● **WHAT TO WORK ON**: Substitute "tool bar" for "toolbar" in the data between the lines holding "The width and height of the screenshot is (900, 479)." and "[x=680, y=110]", inclusive. Reproduce only those lines, leaving everything else unchanged.

● **ENTRIES SHOWN**:
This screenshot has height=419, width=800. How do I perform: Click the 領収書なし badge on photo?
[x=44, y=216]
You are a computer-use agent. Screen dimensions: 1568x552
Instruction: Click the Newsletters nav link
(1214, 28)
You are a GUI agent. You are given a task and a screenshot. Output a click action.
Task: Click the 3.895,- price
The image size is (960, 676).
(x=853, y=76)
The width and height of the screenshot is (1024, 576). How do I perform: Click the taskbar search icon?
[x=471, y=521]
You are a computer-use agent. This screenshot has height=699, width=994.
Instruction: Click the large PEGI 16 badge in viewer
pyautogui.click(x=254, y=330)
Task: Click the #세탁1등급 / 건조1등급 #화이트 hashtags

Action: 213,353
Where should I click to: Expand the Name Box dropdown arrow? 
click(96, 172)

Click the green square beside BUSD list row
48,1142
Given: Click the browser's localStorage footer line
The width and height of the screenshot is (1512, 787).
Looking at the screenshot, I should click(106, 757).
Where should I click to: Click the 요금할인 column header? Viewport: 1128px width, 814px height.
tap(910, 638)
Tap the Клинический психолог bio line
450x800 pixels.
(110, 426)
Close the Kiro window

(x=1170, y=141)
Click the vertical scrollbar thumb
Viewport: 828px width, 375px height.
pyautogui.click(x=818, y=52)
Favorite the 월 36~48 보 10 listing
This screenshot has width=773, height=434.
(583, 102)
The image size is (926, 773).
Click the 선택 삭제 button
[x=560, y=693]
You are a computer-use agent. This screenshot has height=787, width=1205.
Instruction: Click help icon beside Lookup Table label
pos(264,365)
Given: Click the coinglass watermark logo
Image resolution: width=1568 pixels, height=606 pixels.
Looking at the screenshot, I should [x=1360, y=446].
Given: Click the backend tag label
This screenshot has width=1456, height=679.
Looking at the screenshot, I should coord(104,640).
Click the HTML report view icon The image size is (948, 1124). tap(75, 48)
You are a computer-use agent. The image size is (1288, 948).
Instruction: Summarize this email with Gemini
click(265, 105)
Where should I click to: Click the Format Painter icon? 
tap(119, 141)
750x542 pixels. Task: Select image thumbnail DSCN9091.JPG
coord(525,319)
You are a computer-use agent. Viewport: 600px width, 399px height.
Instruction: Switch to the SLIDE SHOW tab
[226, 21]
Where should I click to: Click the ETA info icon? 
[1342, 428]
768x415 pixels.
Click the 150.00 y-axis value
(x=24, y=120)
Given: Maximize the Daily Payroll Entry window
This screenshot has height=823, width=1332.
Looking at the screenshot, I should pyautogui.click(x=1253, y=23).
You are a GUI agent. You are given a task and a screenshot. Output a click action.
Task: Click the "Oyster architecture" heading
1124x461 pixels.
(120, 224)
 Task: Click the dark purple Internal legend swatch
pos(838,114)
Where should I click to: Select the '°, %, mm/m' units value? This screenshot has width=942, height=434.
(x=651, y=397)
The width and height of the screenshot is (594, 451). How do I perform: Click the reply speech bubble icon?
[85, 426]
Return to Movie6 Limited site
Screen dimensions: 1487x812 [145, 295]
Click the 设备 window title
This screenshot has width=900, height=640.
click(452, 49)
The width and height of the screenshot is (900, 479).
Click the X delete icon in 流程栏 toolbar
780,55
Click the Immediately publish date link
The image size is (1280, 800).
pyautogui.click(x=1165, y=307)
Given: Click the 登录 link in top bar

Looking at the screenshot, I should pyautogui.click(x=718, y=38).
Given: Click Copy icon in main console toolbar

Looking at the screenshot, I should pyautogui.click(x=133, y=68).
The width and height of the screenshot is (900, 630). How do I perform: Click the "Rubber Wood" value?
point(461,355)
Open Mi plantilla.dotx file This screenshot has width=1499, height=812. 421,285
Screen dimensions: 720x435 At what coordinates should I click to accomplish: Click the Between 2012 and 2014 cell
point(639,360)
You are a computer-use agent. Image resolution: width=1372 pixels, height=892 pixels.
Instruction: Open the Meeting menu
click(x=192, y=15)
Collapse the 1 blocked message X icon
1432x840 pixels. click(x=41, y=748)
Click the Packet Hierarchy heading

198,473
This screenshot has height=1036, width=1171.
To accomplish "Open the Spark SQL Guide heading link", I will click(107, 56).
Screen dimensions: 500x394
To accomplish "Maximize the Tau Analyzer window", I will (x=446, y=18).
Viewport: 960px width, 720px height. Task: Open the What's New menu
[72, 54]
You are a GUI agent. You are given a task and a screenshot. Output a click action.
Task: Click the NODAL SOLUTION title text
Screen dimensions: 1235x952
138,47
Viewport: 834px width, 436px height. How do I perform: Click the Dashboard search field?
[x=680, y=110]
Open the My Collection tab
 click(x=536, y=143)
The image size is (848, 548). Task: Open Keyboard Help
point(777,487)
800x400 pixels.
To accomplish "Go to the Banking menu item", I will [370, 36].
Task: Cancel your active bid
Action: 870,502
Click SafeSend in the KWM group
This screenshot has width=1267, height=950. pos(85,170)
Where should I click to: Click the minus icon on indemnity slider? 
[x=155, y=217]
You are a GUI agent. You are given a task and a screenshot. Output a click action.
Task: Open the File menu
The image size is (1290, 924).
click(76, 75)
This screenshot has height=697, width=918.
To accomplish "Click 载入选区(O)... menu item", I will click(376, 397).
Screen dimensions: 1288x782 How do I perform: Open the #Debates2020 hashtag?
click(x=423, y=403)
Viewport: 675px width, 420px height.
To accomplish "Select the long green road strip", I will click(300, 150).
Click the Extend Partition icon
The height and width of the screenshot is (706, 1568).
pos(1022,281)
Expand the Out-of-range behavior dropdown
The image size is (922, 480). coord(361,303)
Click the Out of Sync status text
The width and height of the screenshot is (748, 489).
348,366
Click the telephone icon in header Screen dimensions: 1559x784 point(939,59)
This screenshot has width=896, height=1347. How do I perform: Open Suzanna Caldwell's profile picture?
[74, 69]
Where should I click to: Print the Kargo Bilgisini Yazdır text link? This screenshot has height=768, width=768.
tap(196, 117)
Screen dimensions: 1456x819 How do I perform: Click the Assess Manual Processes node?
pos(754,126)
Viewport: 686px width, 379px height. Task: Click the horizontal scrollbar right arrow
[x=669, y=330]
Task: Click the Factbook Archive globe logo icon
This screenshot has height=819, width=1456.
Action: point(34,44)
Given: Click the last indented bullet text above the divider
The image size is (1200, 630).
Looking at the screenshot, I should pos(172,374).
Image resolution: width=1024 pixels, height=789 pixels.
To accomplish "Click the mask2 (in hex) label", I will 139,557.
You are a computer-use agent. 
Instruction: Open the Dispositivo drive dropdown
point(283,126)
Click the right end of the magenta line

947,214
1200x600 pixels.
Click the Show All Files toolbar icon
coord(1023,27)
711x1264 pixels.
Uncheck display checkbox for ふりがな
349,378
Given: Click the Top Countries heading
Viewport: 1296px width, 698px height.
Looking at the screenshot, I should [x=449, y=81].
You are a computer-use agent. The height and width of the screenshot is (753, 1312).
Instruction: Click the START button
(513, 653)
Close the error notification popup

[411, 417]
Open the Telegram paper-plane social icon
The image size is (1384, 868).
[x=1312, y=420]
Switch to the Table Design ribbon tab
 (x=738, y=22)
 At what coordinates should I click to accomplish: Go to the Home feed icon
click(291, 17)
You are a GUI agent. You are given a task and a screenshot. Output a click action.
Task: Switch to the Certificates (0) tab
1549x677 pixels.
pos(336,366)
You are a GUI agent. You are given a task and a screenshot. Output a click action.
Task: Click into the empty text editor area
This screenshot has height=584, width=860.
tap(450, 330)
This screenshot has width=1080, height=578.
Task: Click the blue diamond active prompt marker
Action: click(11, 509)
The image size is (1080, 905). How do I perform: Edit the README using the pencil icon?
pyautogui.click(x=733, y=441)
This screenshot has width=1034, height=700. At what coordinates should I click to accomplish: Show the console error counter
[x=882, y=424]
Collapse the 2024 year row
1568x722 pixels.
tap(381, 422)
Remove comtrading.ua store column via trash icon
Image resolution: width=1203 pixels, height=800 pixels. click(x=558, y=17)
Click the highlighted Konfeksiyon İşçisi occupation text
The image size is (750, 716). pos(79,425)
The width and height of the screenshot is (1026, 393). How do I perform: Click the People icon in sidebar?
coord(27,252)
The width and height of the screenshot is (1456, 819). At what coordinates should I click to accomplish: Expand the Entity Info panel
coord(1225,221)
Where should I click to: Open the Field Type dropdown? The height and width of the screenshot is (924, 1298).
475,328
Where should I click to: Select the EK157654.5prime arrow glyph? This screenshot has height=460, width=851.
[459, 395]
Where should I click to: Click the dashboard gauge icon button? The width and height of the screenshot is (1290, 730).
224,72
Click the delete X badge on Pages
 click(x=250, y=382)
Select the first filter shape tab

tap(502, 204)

● **FINAL RESULT**:
The width and height of the screenshot is (900, 479).
Click the X delete icon in 流程栏 tool bar
780,55
Click the Immediately publish date link
The image size is (1280, 800).
pyautogui.click(x=1165, y=307)
Given: Click the 登录 link in top bar

Looking at the screenshot, I should pyautogui.click(x=718, y=38).
Given: Click Copy icon in main console tool bar

Looking at the screenshot, I should pyautogui.click(x=133, y=68).
The width and height of the screenshot is (900, 630). How do I perform: Click the "Rubber Wood" value?
point(461,355)
Open Mi plantilla.dotx file This screenshot has width=1499, height=812. 421,285
Screen dimensions: 720x435 At what coordinates should I click to accomplish: Click the Between 2012 and 2014 cell
point(639,360)
You are a computer-use agent. Image resolution: width=1372 pixels, height=892 pixels.
Instruction: Open the Meeting menu
click(x=192, y=15)
Collapse the 1 blocked message X icon
1432x840 pixels. click(x=41, y=748)
Click the Packet Hierarchy heading

198,473
This screenshot has height=1036, width=1171.
To accomplish "Open the Spark SQL Guide heading link", I will click(107, 56).
Screen dimensions: 500x394
To accomplish "Maximize the Tau Analyzer window", I will (x=446, y=18).
Viewport: 960px width, 720px height. Task: Open the What's New menu
[72, 54]
You are a GUI agent. You are given a task and a screenshot. Output a click action.
Task: Click the NODAL SOLUTION title text
Screen dimensions: 1235x952
138,47
Viewport: 834px width, 436px height. How do I perform: Click the Dashboard search field?
[x=680, y=110]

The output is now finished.